While the land has a 45-degree slope, a former owner had cut into the shale rock face of the escarpment to create a platform for a house he never built. Here Sydney architect Matthew Woodward, known to the client for his sensitivity to nature and landscape, designed a 2,050-square-foot three-bedroom weekend house facing the lake. The brief also called for minimizing energy consumption, so Woodward used such materials as recycled Australian blackbutt hardwood and poured concrete (for its thermal mass).
The rectilinear design, divided into two volumes, sits on this ledge about one level below the top of the bluff. An entrance on the west end takes you into a one-story concrete volume containing the public spaces.

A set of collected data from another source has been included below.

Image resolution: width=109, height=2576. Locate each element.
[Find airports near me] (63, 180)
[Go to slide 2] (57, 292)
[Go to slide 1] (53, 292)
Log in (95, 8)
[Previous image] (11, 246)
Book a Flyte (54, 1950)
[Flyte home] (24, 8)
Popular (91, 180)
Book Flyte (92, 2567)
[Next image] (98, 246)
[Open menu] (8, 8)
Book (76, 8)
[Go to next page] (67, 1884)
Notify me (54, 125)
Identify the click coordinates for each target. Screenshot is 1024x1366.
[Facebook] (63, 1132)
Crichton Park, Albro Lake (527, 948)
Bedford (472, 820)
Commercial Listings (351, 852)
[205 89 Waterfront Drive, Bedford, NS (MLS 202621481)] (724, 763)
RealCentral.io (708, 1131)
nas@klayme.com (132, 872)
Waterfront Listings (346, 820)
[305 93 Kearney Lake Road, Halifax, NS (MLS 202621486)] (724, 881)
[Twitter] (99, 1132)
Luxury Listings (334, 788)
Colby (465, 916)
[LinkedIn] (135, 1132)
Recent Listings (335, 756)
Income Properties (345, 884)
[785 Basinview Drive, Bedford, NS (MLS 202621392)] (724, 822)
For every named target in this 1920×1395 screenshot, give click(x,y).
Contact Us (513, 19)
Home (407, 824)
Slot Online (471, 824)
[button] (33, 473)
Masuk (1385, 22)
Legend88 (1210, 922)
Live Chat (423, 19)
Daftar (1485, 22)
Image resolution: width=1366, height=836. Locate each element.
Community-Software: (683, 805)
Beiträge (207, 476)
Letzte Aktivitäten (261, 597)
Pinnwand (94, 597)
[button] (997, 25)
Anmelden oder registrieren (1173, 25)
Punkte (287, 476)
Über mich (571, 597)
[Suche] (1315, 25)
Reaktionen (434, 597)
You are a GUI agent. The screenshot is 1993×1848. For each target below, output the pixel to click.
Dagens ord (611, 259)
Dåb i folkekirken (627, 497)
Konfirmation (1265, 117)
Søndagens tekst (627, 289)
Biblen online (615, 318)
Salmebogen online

The one-story living/dining/kitchen space is exposed concrete with interior finishes of recycled Australian blackbutt hardwood. Photo © Brett Boardman, click to enlarge.
Here, sliding glass doors in the living/dining area afford panoramic views of the lake, while a ribbon window on the opposite wall behind the kitchen faces the jagged edges of the excavated shale.
A breezeway leads from this structure into the second, two-story bedroom wing, clad in shiplapped Australian blackbutt hardwood. From the second-level study and bedroom, you can take a bridge over a 5,000-gallon rainwater tank to a Petanque pitch (aka bocce court) and lawn on the bluff.
Australian blackbutt shiplap cladding differentiates the two-story sleeping pavilion from the concrete living quarters.
The porch of the bedroom on the second floor faces Lake Wallis.
Photos © Brett Boardman
To save energy, there is no air-conditioning; the house is cooled by cross-ventilation. After studying the sun through the seasons, Woodward designed operable external timber screens to provide shade in summer, when temperatures reach 100 degrees. A green roof on top of the living spaces also helps with insulation.
The owner calls the house a sanctuary. The palette is restrained, the materials and furnishings are spare, and the circulation plan celebrates views—sky and ground. Nature permeates the entirety, with the ever-changing light on the lake, the salt-spray mists rolling in from the Pacific, and bushland (or shale) out every window.